The paper deals with the assessment of the adequacy of existing numerical models in predicting the seismic response of freestanding nonstructural components and the assessment of their fragility. Based on a previous experimental campaign on hospital building contents, the study focuses on two different modeling techniques: (a) finite element method (FEM) and (b) rigid block model. The ability to predict the response of two tested hospital cabinets is verified by comparing the numerical response with the experimental one. The applicability and limitations of each modeling technique are also discussed. The fragility of several rigid blocks is numerically assessed to investigate the influence of their geometric properties on their performance.

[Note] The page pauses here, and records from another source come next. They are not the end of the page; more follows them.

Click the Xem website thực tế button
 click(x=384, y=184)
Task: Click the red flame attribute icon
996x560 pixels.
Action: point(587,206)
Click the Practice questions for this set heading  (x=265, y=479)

The study first develops simple FEM models for the tested cabinets, subjecting them to the recorded table accelerations. A close numerical-to-experimental matching is observed for low-intensity shake table tests, when the cabinets are laterally deforming without any rocking mechanism. FEM models are not capable to reproduce the recorded accelerations at larger table accelerations, particularly due to the presence of some spikes in the recorded accelerograms, caused by the occurrence of rocking. It can be therefore concluded that the developed numerical model is efficient until the cabinet exhibits the rocking mechanism. The defined FEM models are also able to recognize the occurrence of the rocking mechanism, denoted by the occurrence of vertical tension displacements in the link at the base of the cabinets.

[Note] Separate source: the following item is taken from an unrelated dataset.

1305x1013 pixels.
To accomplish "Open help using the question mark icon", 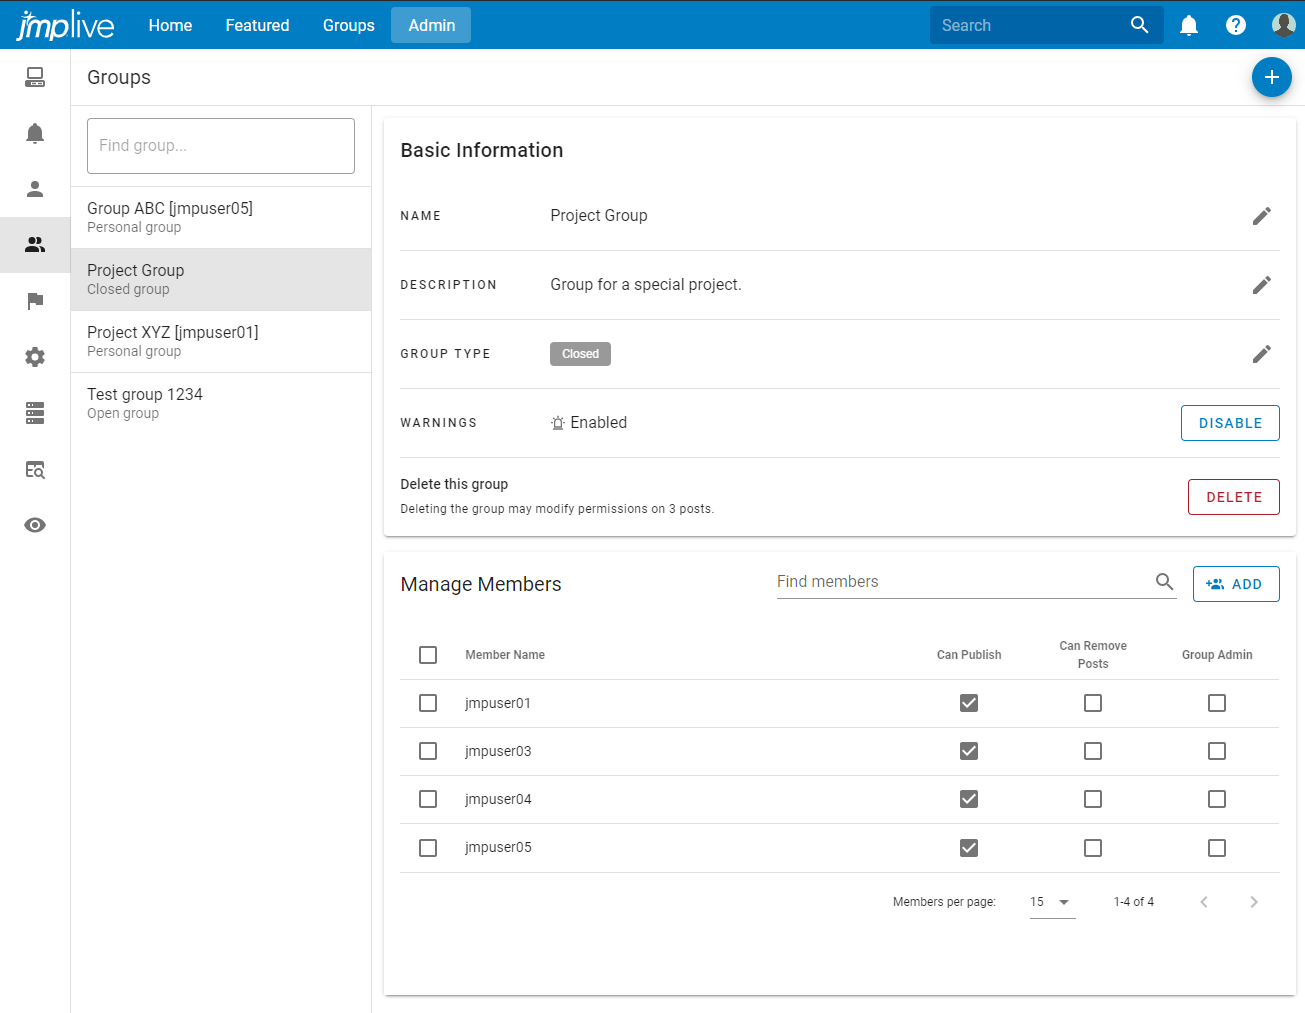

Acceleration pattern along the height of the cabinets is then assessed in order to predict the occurrence of possible rocking mechanisms and, therefore, assess whether FEM models are applicable. Moreover, it also allows assessing the acceleration demand on the contents, to protect them against sliding and/or overturning. The acceleration pattern is well matched by the structural horizontal acceleration profile along the building height provided by Eurocode 8, which provides a linear trend with top acceleration equal to 2.5 times the base acceleration. However, this outcome is limited to the specific tested components. For instance, a different component may exhibit a different damping ratio, resulting in different base-to-top acceleration amplification.

Medical components, such as the tested cabinets, typically exhibit a rocking behavior as the seismic intensity increases. Thus, rigid block model becomes another good candidate to model the dynamic response of these components. Tested cabinets are modeled as equivalent rigid blocks and subjected to the experimental base accelerations. It is concluded that in case a 1.0 coefficient of restitution is considered, a slightly safe-sided estimation of the overturning PFA threshold can be performed. It is also shown that the rocking initiation is well predicted. It is therefore demonstrated that rigid block models can be employed in assessing the performance of hospital cabinets.

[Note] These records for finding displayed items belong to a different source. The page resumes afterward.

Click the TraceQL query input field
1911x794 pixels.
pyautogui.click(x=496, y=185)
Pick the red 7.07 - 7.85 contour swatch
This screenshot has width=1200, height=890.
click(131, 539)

The question then arises as to which intensity measure (IM) is well correlated to the seismic performance of rigid blocks. A fragility study of rigid blocks is therefore conducted aimed to two different objectives: (a) assessment of the most efficient IM; (b) evaluation of the influence of geometric properties of the rigid block. Comprehensive incremental dynamic analyses on different rigid blocks highlight that the dimensionless intensity measure \(PGA/(g \,tg\alpha\)) is an efficient intensity measures to predict rocking occurrence in a generic rigid block. The intensity measure \(p PGV/\left( {g \,tg\alpha } \right)\) is the most efficient one only for large, say \(R > 2.0\;{\text{m}}\), rigid blocks. Very small, say \(R < 1.0\;{\text{m}}\), rigid blocks tend to overturn as soon as they start rocking and are therefore “PGA-dominated”. \(PGA/(g \,tg\alpha\)) is therefore more efficient for such blocks. The use of these intensity measures allows assessing a unique fragility curve for rigid blocks characterized by different geometries, which may serve as a simple tool for the estimation of the damage occurred in rigid blocks after earthquakes.